## Target pointing data

---

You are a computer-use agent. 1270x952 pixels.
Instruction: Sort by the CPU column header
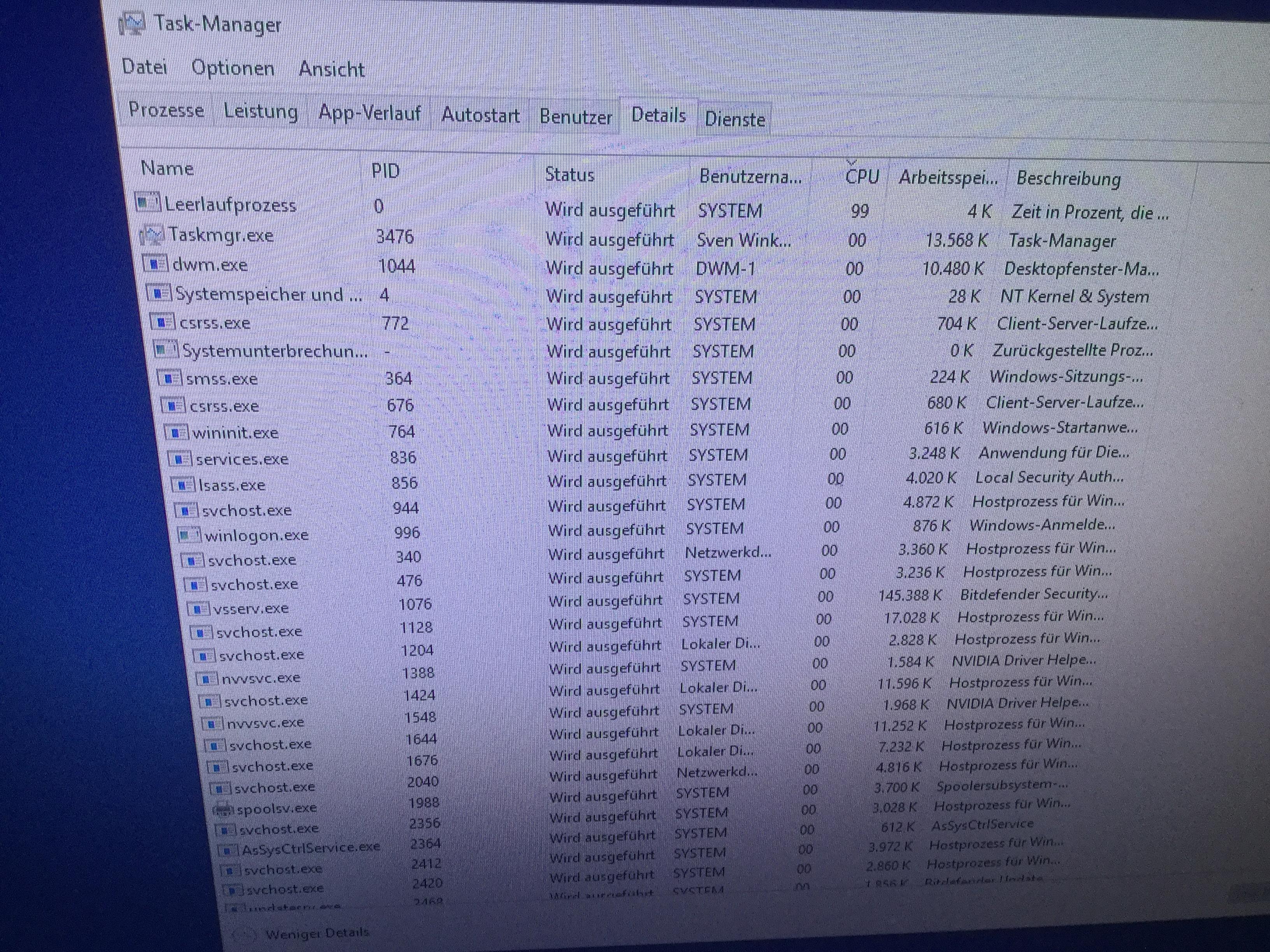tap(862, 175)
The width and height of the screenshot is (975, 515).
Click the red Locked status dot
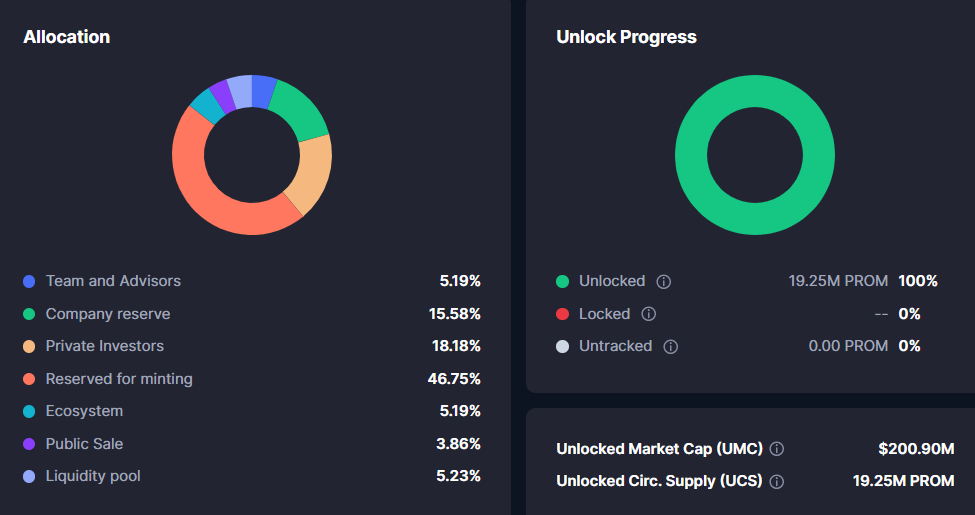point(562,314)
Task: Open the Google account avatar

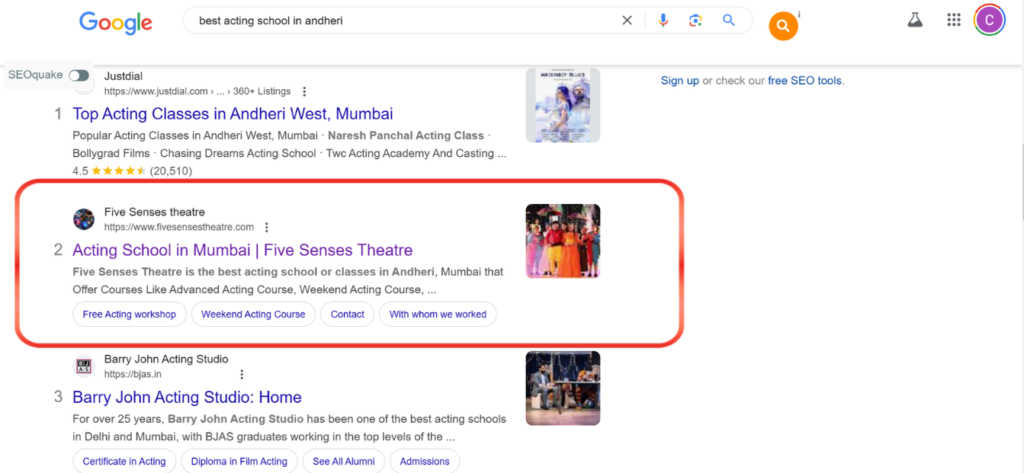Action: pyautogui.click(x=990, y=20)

---

## YOUR TASK
Copy out the lines of every entry above word for word, leaving out the pictures.

## THE OUTPUT
You are a computer-use agent. 1270x952 pixels.
Instruction: Sort by the CPU column header
tap(862, 175)
The width and height of the screenshot is (975, 515).
Click the red Locked status dot
point(562,314)
Task: Open the Google account avatar

Action: pyautogui.click(x=990, y=20)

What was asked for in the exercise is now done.